> _ACTIVITY_: Of all the lines below, return only those starting with the line holding "Screen dimensions: 1024x744" and going on through the line holding "Task: Expand the Break", exactly as written.

*** Opening of DATA FOR THIS TASK ***

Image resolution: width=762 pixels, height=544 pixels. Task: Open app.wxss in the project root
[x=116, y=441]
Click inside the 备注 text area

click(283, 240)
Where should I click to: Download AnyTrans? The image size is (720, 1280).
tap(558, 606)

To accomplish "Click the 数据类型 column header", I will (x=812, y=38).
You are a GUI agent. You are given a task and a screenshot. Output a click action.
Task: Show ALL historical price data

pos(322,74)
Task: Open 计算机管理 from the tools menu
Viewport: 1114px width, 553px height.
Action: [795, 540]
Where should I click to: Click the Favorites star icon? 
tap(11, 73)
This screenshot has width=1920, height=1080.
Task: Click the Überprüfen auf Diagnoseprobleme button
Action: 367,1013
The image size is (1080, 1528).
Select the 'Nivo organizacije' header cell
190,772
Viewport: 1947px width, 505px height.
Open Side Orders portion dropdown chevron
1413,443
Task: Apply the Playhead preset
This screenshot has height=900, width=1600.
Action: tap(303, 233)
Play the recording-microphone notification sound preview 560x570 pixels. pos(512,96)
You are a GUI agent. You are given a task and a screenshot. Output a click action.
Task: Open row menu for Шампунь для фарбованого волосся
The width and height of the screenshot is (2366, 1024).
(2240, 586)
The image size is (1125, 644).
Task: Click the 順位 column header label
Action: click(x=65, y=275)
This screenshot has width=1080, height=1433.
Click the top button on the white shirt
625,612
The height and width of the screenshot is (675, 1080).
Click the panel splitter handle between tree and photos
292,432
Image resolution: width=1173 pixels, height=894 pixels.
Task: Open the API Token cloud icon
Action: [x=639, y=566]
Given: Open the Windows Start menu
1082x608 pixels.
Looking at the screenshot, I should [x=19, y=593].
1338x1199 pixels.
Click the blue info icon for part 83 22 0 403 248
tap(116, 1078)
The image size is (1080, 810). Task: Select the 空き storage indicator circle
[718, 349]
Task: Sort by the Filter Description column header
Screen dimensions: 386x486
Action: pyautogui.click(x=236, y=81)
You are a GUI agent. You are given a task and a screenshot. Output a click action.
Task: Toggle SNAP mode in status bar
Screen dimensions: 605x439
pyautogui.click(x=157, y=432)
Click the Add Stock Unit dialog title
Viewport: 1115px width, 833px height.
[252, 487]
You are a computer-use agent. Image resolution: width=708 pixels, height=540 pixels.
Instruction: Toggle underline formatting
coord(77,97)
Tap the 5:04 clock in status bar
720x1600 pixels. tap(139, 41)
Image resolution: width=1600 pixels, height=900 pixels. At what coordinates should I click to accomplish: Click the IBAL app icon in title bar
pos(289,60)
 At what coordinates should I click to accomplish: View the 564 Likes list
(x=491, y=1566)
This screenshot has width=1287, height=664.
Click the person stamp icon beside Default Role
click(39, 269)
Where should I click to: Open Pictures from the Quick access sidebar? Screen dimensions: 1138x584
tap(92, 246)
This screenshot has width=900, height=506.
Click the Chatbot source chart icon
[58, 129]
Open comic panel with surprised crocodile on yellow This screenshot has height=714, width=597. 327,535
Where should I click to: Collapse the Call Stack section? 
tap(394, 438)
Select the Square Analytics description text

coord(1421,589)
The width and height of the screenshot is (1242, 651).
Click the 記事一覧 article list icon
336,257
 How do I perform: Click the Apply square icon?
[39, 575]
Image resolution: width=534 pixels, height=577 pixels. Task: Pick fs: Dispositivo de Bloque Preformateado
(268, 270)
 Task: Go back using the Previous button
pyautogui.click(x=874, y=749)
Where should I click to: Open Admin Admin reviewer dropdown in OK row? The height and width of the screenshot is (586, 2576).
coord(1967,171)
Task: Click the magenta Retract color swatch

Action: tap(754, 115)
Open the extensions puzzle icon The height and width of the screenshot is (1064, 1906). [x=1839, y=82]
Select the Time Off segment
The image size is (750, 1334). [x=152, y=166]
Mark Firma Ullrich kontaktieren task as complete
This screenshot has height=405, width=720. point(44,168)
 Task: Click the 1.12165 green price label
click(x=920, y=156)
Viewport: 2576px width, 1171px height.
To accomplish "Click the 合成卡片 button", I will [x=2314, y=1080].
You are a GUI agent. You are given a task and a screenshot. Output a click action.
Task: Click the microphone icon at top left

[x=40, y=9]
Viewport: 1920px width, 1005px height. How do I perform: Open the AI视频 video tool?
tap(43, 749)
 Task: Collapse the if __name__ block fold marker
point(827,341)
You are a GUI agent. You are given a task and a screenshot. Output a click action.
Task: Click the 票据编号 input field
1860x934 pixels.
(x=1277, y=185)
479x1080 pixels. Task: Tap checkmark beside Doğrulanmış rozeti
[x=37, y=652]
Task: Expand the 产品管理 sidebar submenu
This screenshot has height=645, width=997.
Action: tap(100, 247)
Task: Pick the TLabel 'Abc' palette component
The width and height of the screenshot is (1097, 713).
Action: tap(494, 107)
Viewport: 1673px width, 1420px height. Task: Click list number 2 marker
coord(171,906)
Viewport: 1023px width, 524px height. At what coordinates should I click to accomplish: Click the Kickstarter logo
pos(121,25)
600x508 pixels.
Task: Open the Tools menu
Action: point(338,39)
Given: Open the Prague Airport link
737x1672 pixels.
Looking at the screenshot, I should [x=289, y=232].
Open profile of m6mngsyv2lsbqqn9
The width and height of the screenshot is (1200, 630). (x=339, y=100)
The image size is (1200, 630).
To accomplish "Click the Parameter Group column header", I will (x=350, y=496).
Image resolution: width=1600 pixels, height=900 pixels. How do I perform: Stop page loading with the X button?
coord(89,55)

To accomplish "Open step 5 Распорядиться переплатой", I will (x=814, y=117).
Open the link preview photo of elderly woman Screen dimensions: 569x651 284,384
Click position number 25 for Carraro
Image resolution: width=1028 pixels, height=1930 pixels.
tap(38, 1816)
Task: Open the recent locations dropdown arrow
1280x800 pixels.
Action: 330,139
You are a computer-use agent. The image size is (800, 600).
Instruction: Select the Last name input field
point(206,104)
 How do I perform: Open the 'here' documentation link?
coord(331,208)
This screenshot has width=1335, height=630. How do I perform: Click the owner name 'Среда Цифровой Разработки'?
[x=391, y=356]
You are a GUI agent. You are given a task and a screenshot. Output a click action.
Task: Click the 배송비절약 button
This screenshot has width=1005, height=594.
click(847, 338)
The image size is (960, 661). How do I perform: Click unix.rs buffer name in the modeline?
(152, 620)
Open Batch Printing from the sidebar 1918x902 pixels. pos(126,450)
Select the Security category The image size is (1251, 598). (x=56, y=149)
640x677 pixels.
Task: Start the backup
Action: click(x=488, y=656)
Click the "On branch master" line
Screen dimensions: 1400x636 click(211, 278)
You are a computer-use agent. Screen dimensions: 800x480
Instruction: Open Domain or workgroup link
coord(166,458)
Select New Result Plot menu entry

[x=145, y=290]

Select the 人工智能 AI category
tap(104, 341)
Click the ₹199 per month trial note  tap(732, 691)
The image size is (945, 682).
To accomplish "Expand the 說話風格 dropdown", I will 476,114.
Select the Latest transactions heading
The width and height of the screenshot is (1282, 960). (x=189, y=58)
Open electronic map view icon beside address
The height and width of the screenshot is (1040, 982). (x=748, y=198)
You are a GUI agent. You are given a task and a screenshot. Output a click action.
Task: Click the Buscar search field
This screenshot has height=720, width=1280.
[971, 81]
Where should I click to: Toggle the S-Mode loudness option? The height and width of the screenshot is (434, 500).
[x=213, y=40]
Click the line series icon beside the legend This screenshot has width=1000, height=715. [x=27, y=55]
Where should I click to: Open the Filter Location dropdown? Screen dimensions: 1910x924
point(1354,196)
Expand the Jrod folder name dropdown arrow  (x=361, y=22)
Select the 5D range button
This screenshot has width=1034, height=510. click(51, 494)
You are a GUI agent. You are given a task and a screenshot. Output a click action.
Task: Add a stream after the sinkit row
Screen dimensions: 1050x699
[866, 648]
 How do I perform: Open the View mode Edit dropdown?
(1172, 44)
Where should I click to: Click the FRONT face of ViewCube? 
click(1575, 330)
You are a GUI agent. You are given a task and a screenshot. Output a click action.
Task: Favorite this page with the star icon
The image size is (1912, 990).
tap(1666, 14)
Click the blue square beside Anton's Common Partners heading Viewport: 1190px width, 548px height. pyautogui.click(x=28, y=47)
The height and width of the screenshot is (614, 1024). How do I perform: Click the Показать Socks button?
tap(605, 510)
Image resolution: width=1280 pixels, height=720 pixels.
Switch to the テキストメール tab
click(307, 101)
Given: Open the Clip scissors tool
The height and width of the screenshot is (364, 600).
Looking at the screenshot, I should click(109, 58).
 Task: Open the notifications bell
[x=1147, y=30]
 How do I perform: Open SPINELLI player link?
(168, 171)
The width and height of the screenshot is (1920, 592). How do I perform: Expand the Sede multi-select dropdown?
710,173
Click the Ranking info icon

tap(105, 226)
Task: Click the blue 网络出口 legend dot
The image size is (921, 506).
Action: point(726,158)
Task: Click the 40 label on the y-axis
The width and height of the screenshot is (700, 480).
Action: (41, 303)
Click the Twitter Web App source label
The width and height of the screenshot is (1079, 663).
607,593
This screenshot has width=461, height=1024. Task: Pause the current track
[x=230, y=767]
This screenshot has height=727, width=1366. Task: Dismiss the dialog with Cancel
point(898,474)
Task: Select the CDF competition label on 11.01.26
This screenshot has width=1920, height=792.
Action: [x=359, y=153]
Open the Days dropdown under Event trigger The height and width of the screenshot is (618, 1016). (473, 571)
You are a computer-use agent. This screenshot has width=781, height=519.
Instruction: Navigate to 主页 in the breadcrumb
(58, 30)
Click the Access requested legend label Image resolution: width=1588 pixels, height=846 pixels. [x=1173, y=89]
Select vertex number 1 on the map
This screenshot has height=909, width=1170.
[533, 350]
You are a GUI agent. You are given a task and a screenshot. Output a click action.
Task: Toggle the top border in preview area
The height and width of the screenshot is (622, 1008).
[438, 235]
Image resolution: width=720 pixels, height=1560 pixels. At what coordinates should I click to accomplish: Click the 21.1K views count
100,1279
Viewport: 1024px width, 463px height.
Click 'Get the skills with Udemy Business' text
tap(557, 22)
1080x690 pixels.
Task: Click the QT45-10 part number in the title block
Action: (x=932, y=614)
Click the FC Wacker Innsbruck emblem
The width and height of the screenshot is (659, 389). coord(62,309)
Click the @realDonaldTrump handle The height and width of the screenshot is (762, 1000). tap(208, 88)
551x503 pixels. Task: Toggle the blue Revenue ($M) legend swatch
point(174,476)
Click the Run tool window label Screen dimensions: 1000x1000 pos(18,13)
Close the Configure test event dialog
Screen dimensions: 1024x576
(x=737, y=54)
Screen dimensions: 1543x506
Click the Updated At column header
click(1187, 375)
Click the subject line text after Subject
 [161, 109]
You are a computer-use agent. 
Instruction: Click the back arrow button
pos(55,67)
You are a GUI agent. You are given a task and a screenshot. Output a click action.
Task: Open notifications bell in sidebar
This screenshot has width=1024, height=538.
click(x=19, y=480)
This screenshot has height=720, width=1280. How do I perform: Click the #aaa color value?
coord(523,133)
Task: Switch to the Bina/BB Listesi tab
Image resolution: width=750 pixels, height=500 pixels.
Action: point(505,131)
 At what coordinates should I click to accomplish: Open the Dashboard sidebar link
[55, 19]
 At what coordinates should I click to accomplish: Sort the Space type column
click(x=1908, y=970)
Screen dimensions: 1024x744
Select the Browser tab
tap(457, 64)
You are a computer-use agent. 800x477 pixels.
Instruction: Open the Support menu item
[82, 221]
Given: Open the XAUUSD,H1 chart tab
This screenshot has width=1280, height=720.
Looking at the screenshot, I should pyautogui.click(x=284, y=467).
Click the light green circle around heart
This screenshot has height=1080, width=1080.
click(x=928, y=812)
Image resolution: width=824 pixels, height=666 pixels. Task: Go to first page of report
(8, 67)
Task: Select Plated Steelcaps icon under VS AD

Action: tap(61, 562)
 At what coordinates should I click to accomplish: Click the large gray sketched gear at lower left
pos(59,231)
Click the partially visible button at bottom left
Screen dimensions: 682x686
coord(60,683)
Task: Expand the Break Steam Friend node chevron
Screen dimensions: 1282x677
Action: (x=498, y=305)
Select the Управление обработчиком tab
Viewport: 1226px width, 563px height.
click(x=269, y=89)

*** Close of DATA FOR THIS TASK ***

> _EXERCISE ANSWER_:
Screen dimensions: 1024x744
Select the Browser tab
tap(457, 64)
You are a computer-use agent. 800x477 pixels.
Instruction: Open the Support menu item
[82, 221]
Given: Open the XAUUSD,H1 chart tab
This screenshot has width=1280, height=720.
Looking at the screenshot, I should pyautogui.click(x=284, y=467).
Click the light green circle around heart
This screenshot has height=1080, width=1080.
click(x=928, y=812)
Image resolution: width=824 pixels, height=666 pixels. Task: Go to first page of report
(8, 67)
Task: Select Plated Steelcaps icon under VS AD

Action: tap(61, 562)
 At what coordinates should I click to accomplish: Click the large gray sketched gear at lower left
pos(59,231)
Click the partially visible button at bottom left
Screen dimensions: 682x686
coord(60,683)
Task: Expand the Break Steam Friend node chevron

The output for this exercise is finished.